Drogas como esta são difíceis de policiar, em parte porque a sua composição muda constantemente. A estrutura molecular do MD-PiHP é quase idêntica à do MDPVuma potente catinona que apareceu em 2010 e pode causar psicose extrema e morte.
O Analista Químico falou detalhadamente sobre a química dessas novas drogas. Ele se ofereceu para desenhar o MD-PiHP para mostrar facetas importantes de sua estrutura; logo após a videochamada, ele enviou uma mensagem de texto com sua ilustração.
O Analista Químico descobriu pela primeira vez uma listagem online do medicamento no início de 2025. Ele está familiarizado o suficiente com as moléculas do medicamento que a estrutura por si só o fez querer experimentá-lo. Ele ficou surpreso com sua potência e efeitos. “Isso não é algo que os humanos devam se drogar”, disse ele, acrescentando um palavrão.
Ele temia que a potência da droga pudesse produzir uma euforia tão intensa que “poderia facilmente causar anedonia”, uma incapacidade de sentir alegria quando sóbrio. Disse que, ao contrário de outros fornecedores, não adulterava os seus produtos, pelo que eram previsíveis e, portanto, mais seguros. “É assim que pago as contas”, disse ele.
Sua operação também mostra como as drogas ilícitas se tornaram baratas na era dos produtos sintéticos. No seu recente envio da China, ele encomendou meia dúzia de substâncias diferentes, pagando entre 6 e 28 dólares por um grama puro, dependendo do medicamento. Uma dose padrão é de 50 a 100 miligramas, o que significa que o custo para ficar chapado costuma ser inferior a US$ 1.
Ele mantém uma coleção de novas amostras de drogas, bem como um estoque separado para consumo próprio.

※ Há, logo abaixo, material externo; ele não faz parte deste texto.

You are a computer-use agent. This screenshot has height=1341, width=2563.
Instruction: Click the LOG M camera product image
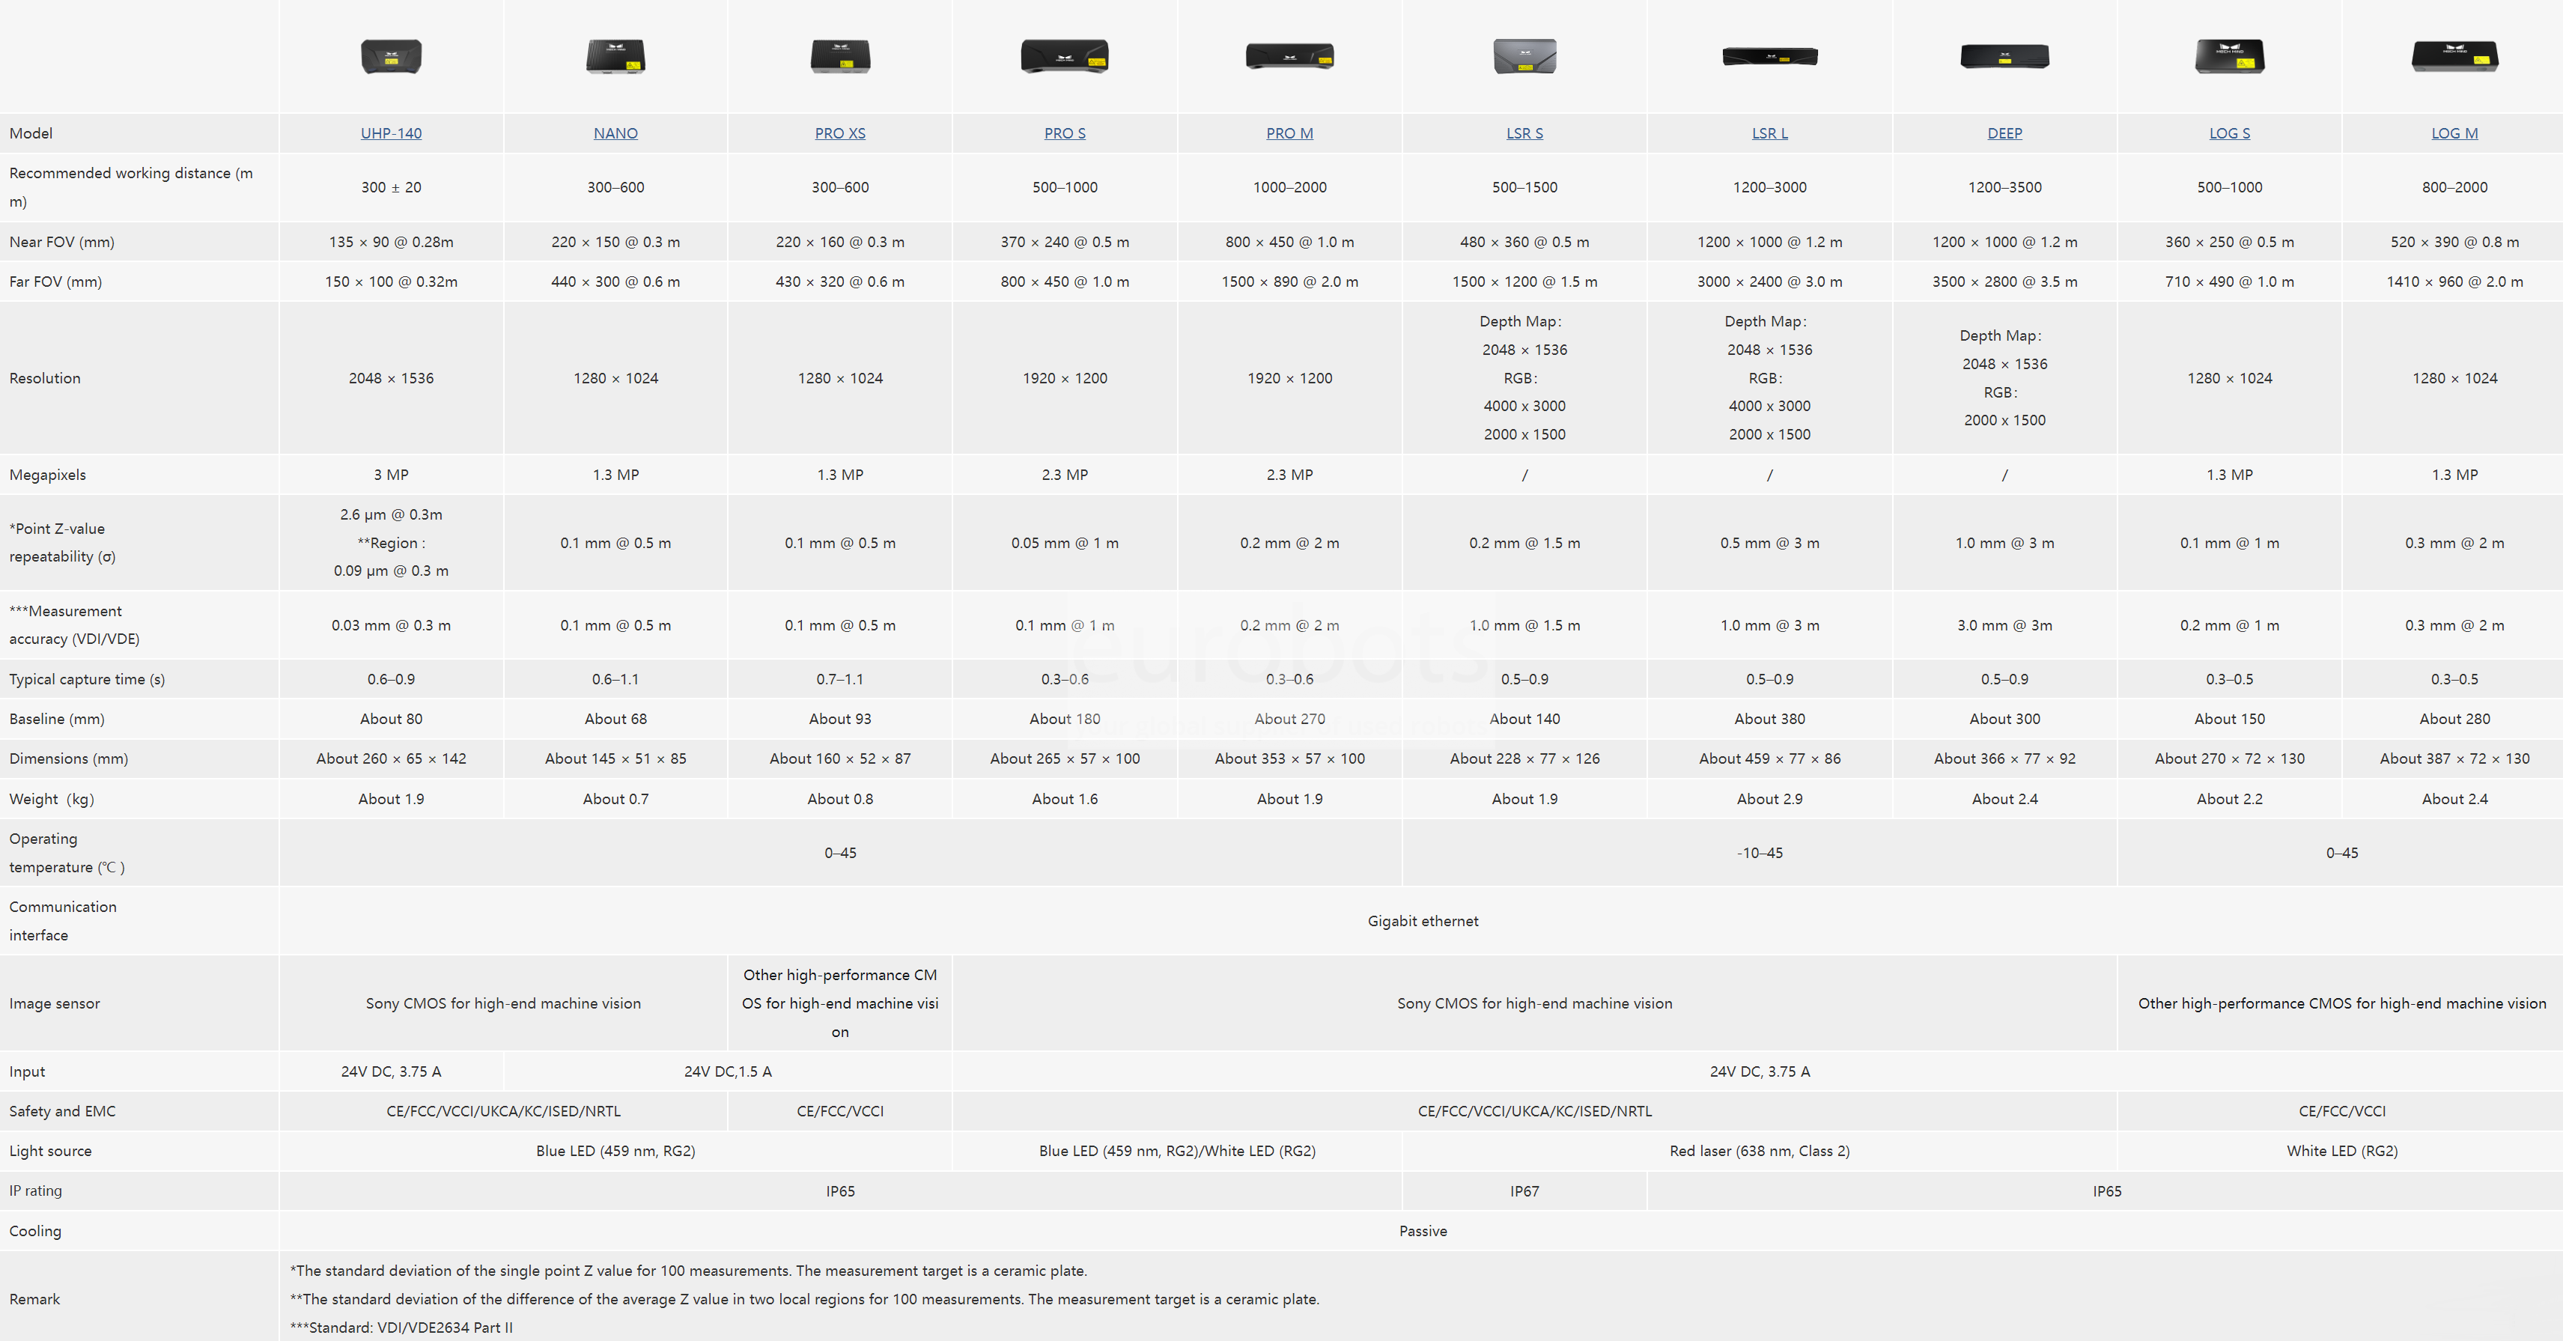coord(2455,57)
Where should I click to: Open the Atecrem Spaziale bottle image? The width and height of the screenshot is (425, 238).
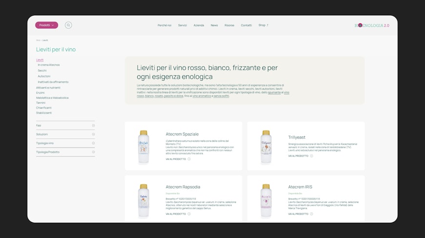[144, 147]
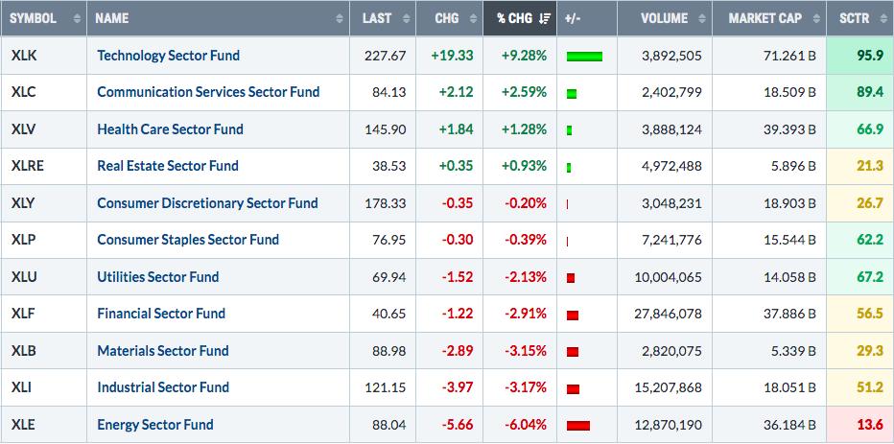This screenshot has width=894, height=444.
Task: Open the Technology Sector Fund link
Action: click(168, 56)
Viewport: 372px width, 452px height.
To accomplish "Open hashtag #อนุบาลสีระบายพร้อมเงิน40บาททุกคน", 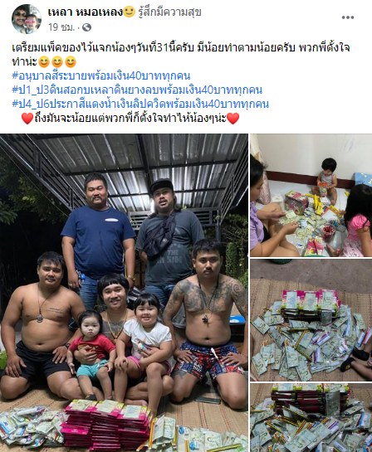I will point(101,75).
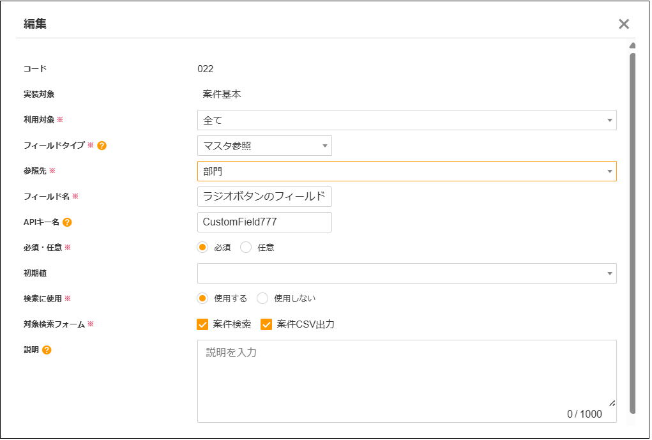The height and width of the screenshot is (440, 652).
Task: Grab the 説明 textarea resize handle
Action: point(612,403)
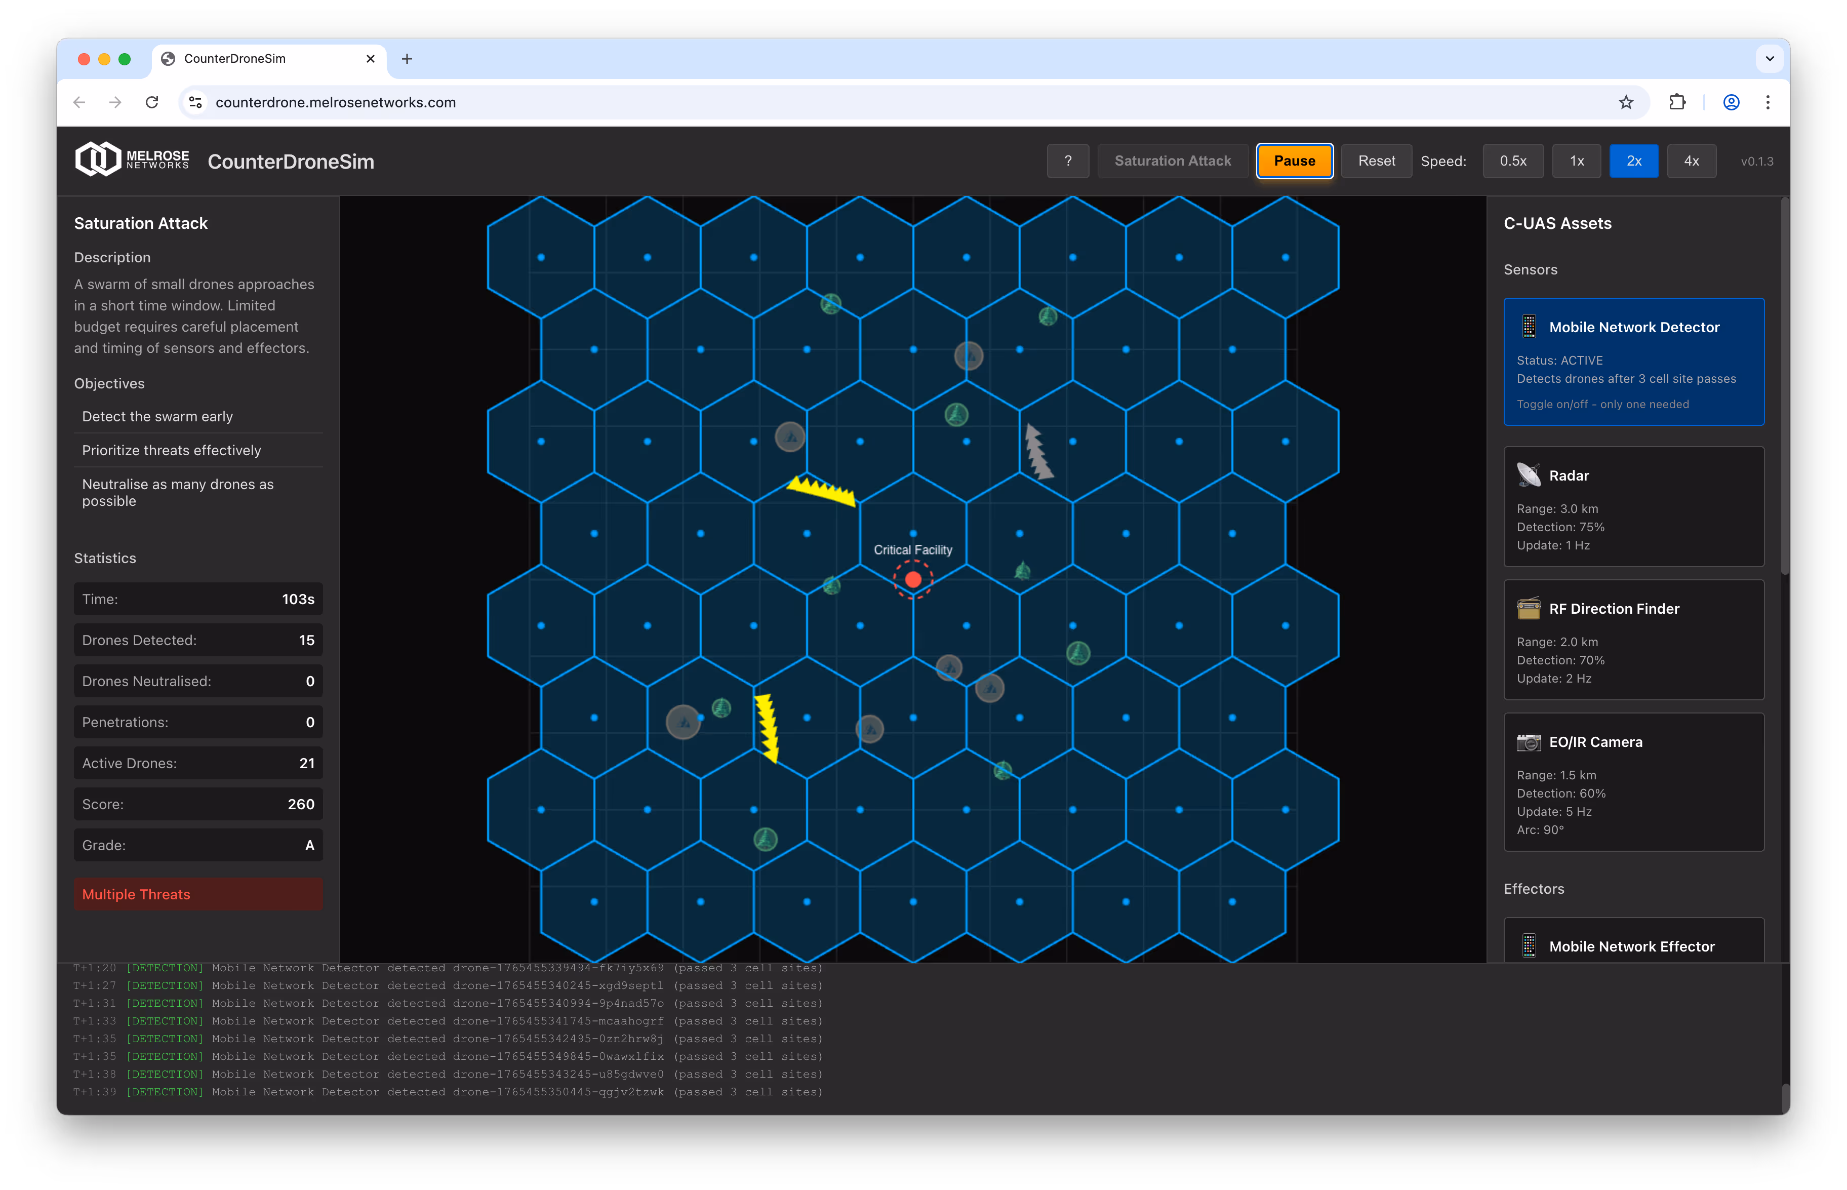This screenshot has width=1847, height=1190.
Task: Bookmark this page with the star icon
Action: (x=1625, y=102)
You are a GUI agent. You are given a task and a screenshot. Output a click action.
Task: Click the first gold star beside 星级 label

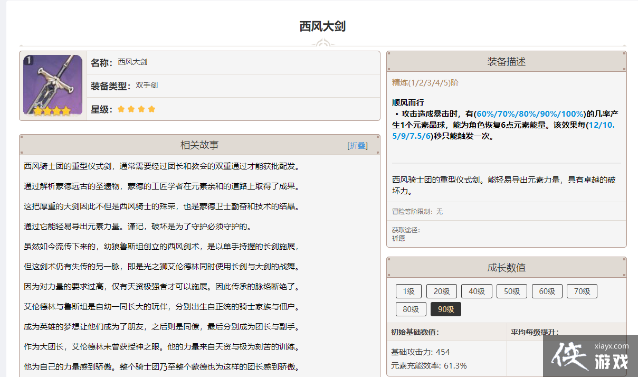point(121,109)
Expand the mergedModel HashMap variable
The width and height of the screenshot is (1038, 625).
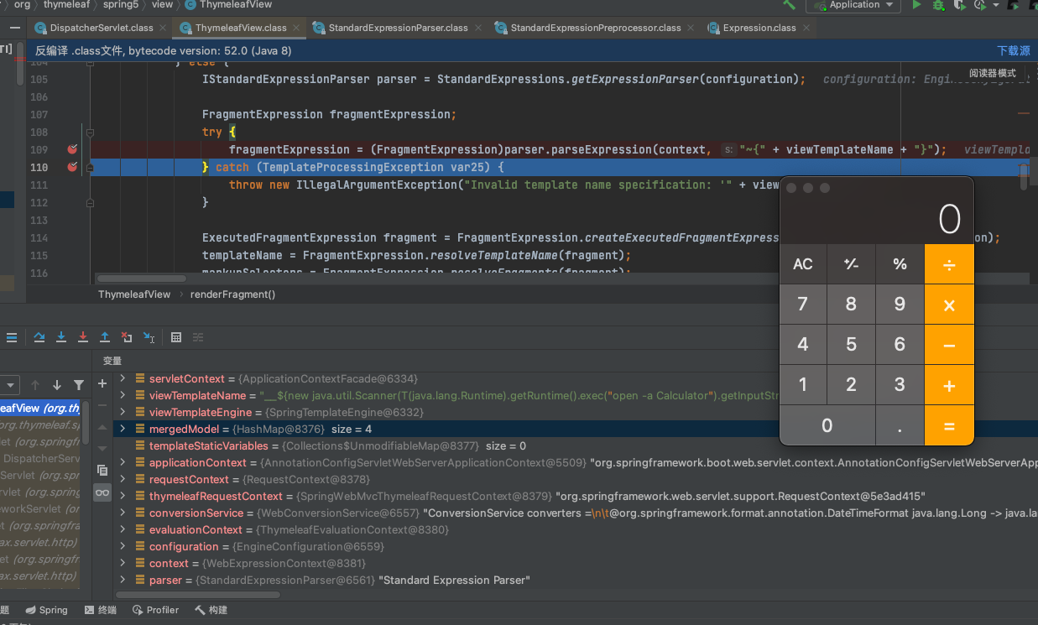(123, 429)
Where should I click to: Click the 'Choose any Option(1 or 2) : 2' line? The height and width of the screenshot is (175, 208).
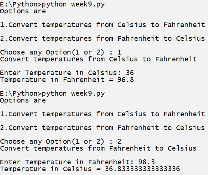pyautogui.click(x=61, y=141)
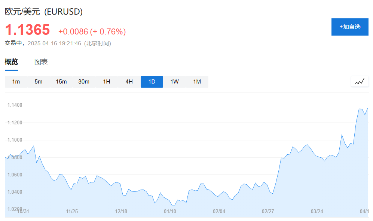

O Analista Químico desempenha outro papel importante no surgimento de drogas sintéticas ultrapotentes. Ele faz parte de um pequeno mas influente círculo de químicos e teóricos de gabinete que discutem ideias para novos medicamentos e vasculham a literatura médica em busca de moléculas esquecidas.
Ele disse que alguns membros desses grupos interagiram com fabricantes chineses para discutir novas ideias sobre medicamentos. “Eles tiram ideias de nós”, disse ele. “Temos contato direto com eles.”
Uma fonte de um fabricante chinês de medicamentos confirmou ao The Times que novas ideias de medicamentos foram apresentadas primeiro a pequenos traficantes e usuários como o Chemical Analyst para testar sua popularidade. Se um medicamento se popularizar, poderá ser introduzido no mercado de massa, que continua a transformar-se rapidamente.